IPv6 address architecture on P2P link
MATSUZAKI YOSHINOBU:
OK, I am Matsuzaki Yoshinobu from IIJ. Today I will talk about IPv6 operational issue. Good, OK. So, I will go fast. So IPv4 and IPv6 are similar in routing, the concept is almost the same. But IPv6 has more bits in the address field.
This is a very basic scene, the directory on the same segment. And on the Ethernet, the arpa address. And next in the IPv6 case, the directory On the same thing as well. And then, the MAC address is needed on the Ethernet. The discovery is performed, to neighbour discover is used to perform. Then, let's talk about routing. Here is a network, there are two inter-router connections and there are two router-host segments. This is IPv4 case. We usually assign optimal net blocks like /28 or/30 based on the needs.
OK is a IPv6 case. We can assign /64 everywhere.

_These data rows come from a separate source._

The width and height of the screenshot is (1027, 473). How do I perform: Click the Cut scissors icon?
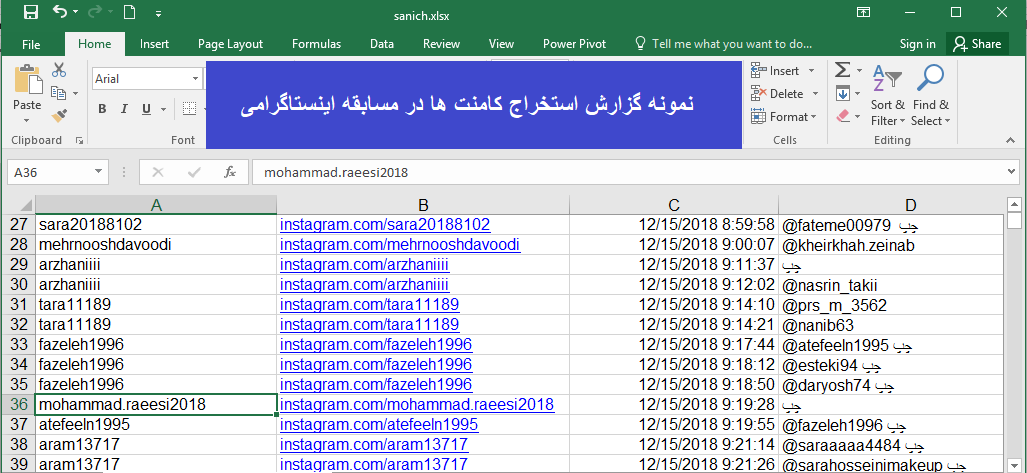pyautogui.click(x=59, y=70)
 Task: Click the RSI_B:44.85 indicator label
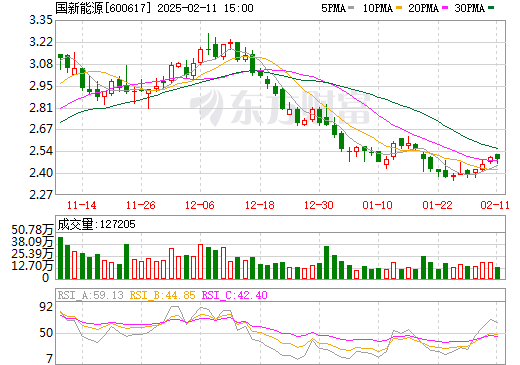point(162,295)
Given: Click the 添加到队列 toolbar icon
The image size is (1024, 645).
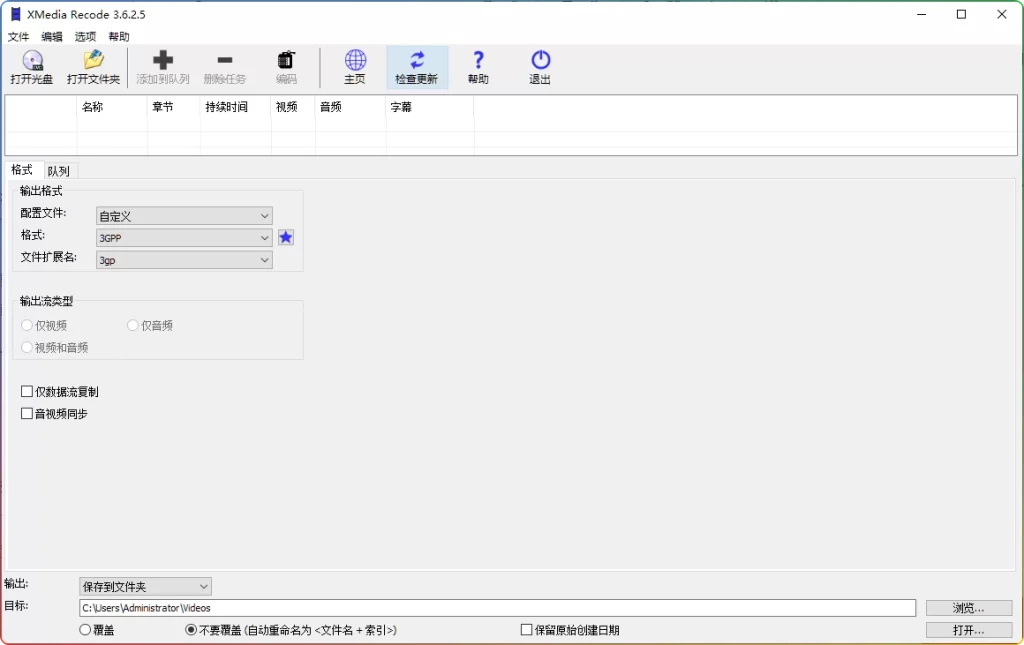Looking at the screenshot, I should (162, 67).

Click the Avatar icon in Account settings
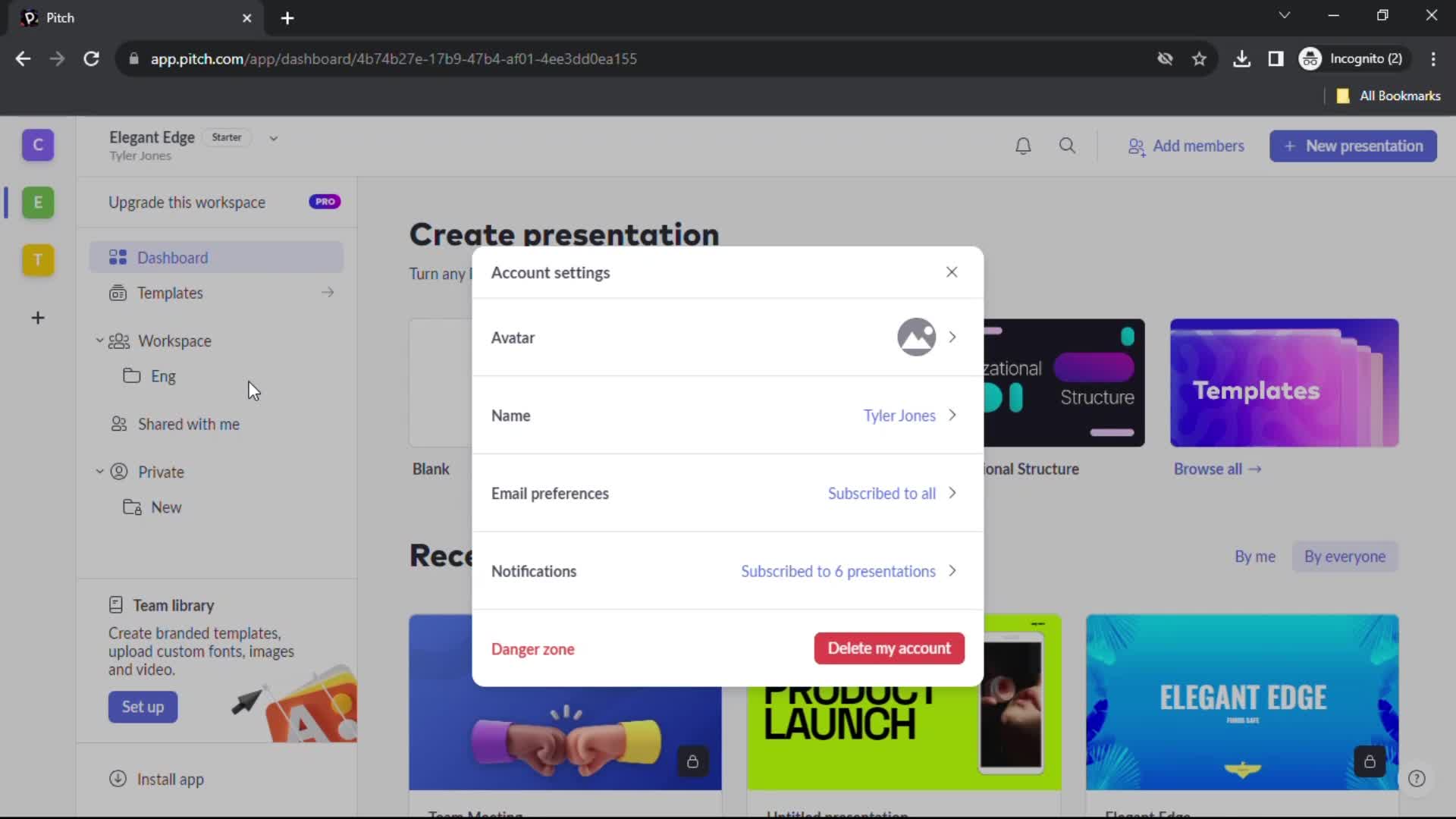tap(916, 337)

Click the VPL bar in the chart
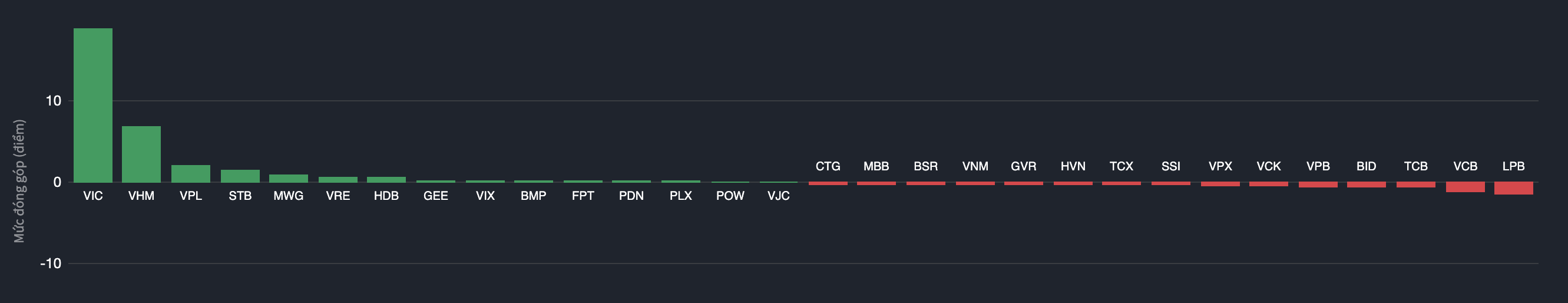[190, 174]
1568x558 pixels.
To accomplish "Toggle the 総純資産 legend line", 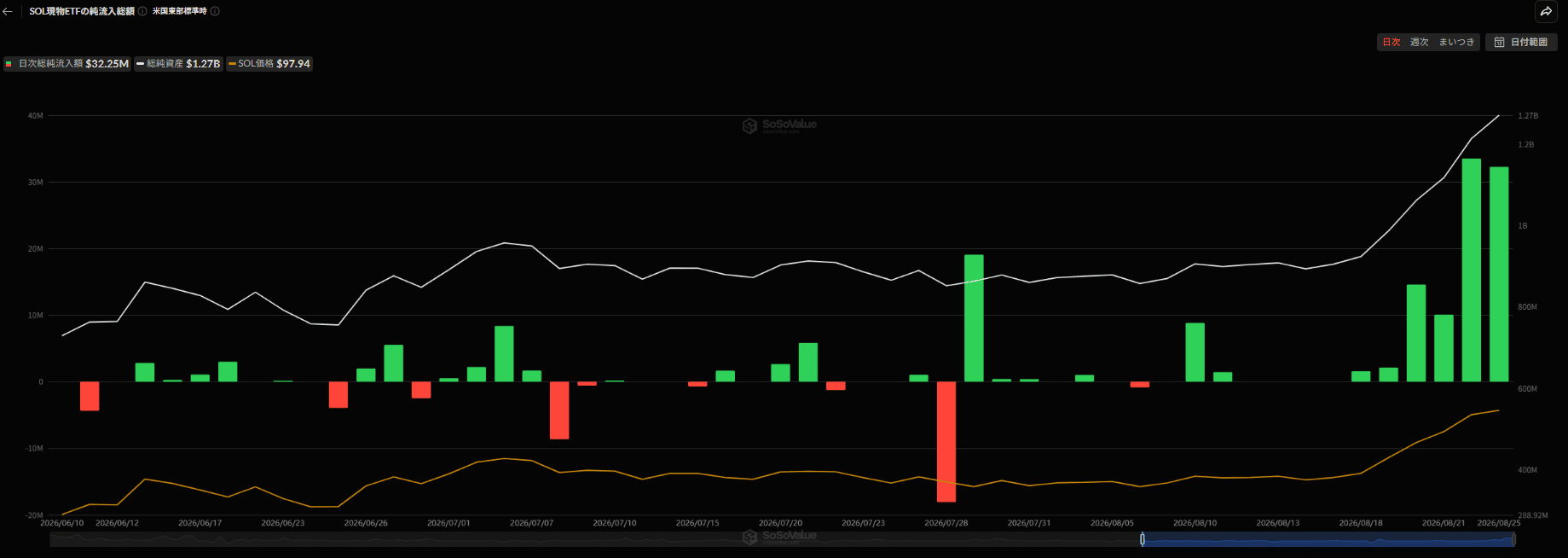I will 178,64.
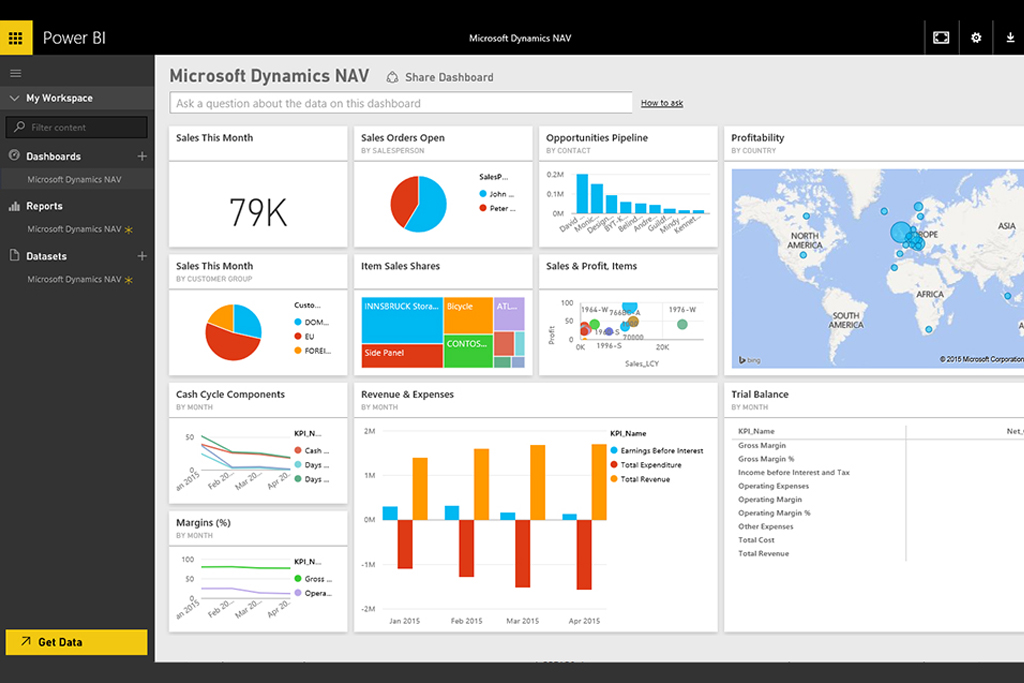1024x683 pixels.
Task: Click the download icon in the top bar
Action: (x=1010, y=37)
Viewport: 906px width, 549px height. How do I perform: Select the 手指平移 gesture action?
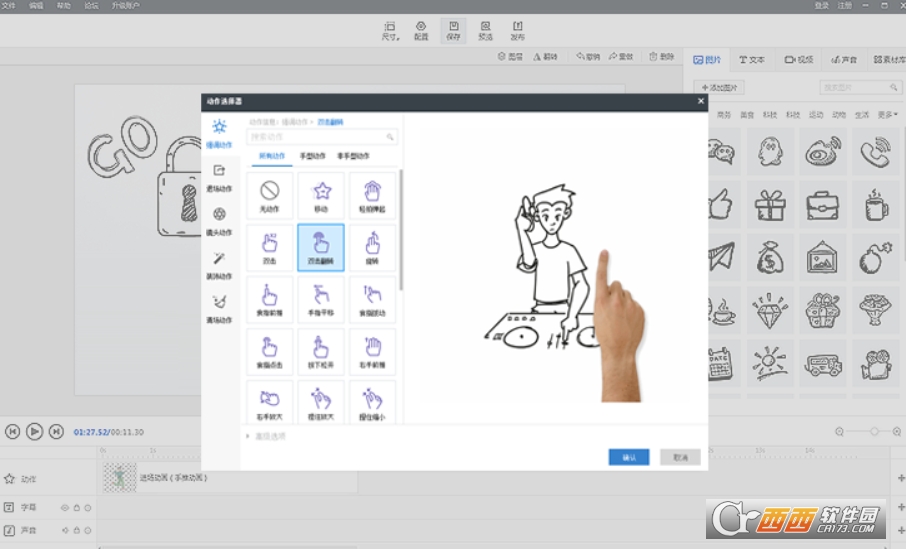(x=321, y=299)
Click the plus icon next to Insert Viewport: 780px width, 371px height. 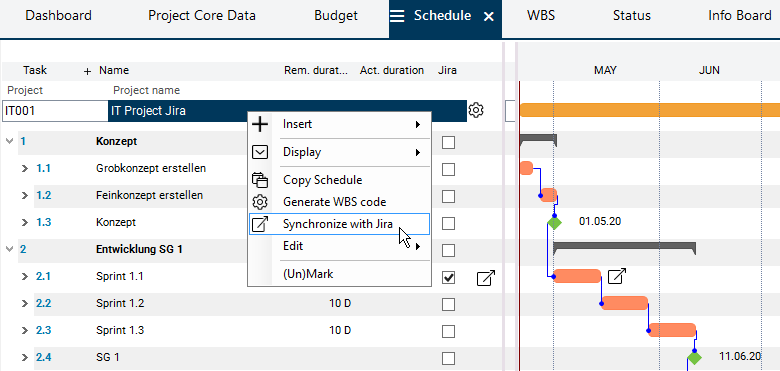[x=260, y=124]
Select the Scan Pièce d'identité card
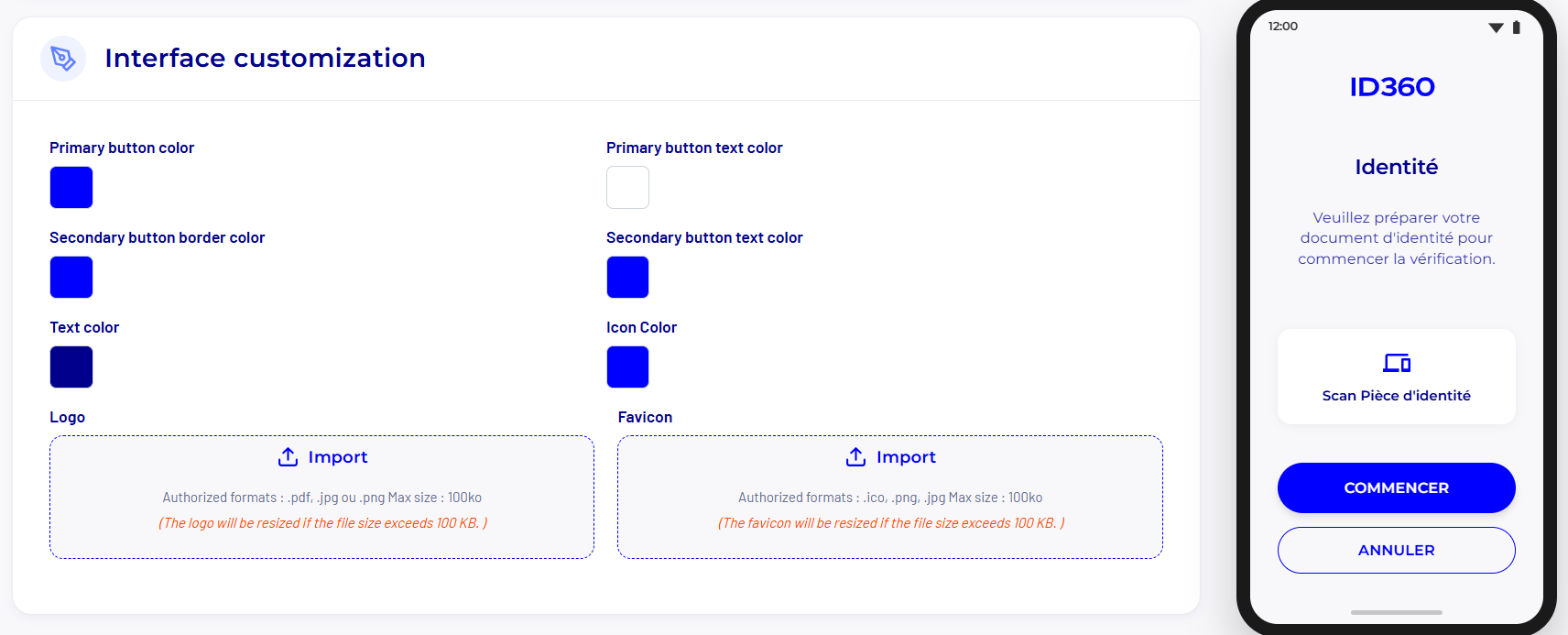 coord(1396,377)
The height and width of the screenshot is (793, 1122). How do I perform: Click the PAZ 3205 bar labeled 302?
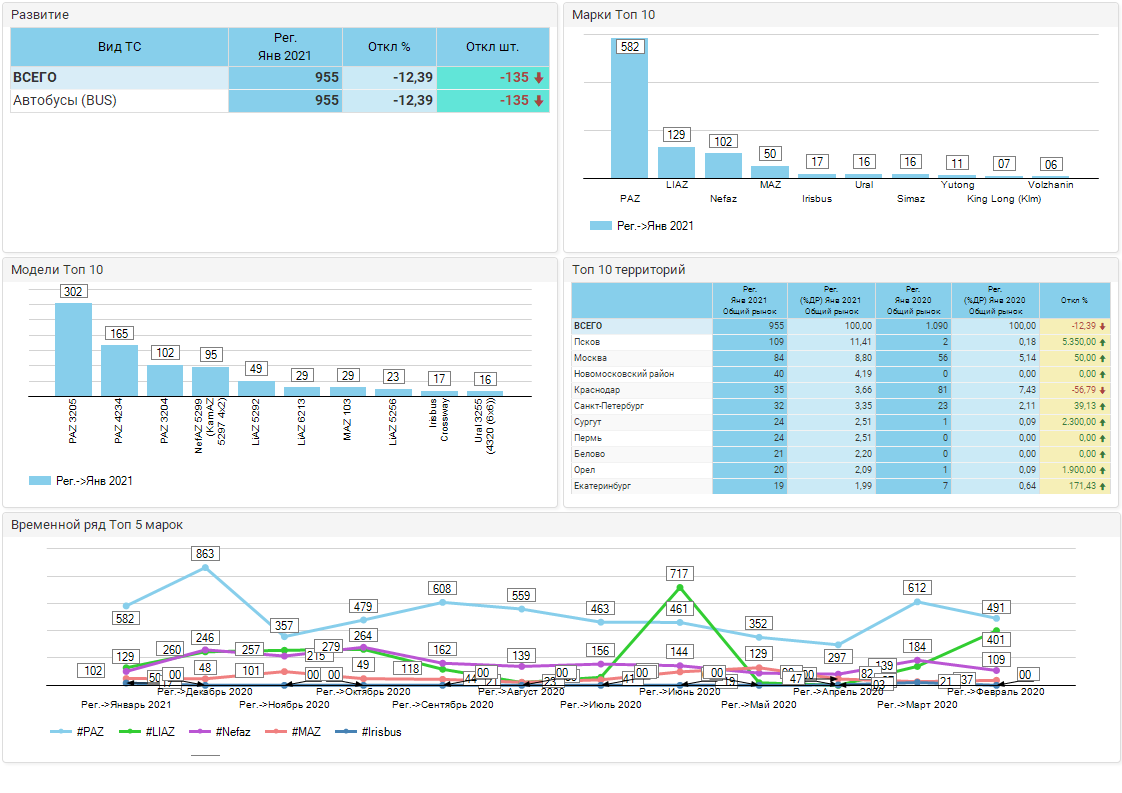(x=73, y=349)
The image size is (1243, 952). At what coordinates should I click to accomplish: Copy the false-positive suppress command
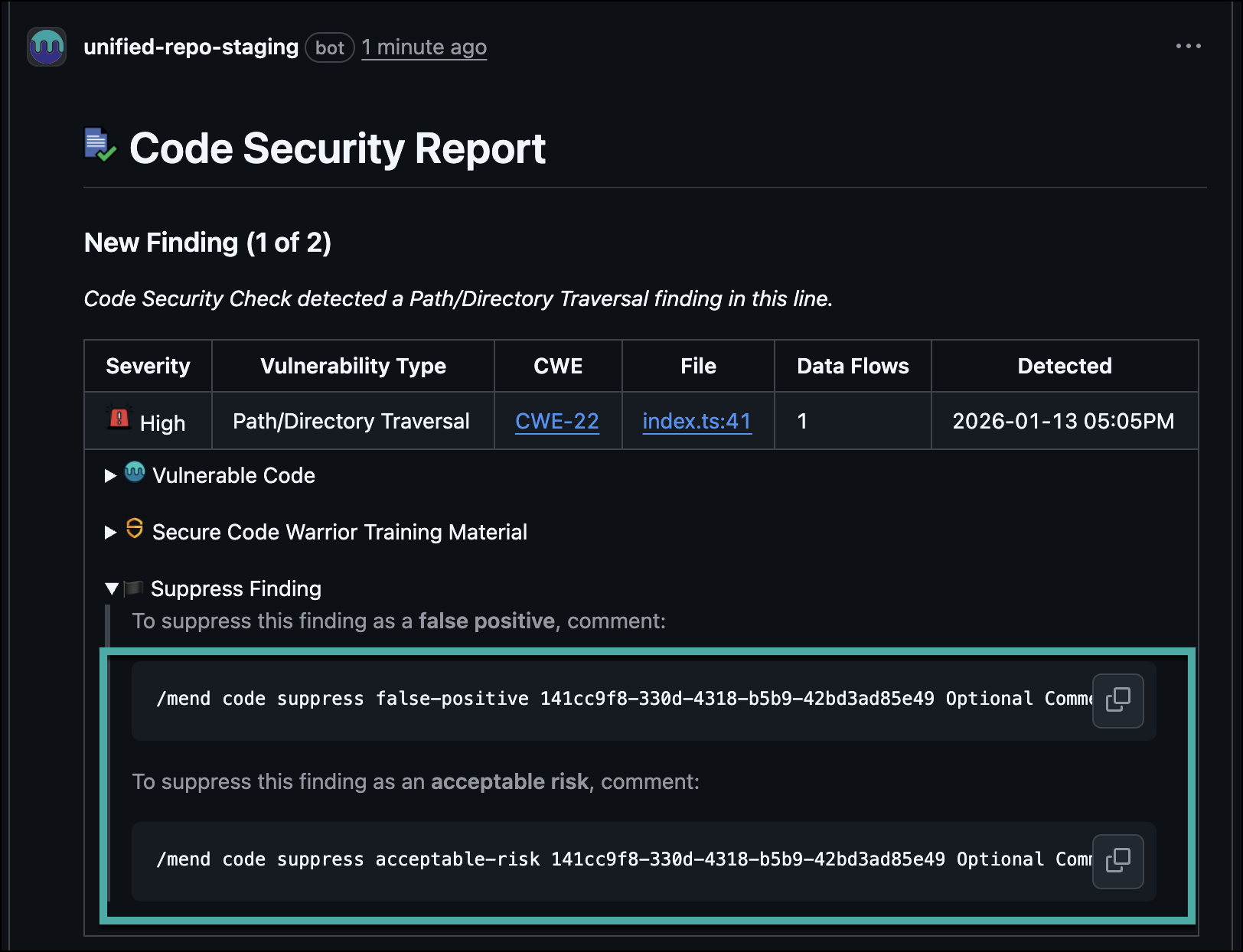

Then, point-to-point link, so point to point link is a mainly used as an inter-router link. Typical is a POS or a serial and SONET. It is useful for trouble shooting so people use it for long distance cabling and inter-country or transpacific networks. And the tunnel is also a point-to-point link. And the router just send packets To an opposite router vi a the link. We don't need layer 2 address resolution like arpa on point to point link.
Before, we used to configure an address of a digital router on each point to point link, but nowadays, we use /30 or /64 for point-to-point link as if there is a segment on the link. It's easy for us because we don't care about media of the link. OK, this is /30 in the link. The first address is the network address. So the second and the third one for the routers. And the last address is the broadcast address in the IPv4 case.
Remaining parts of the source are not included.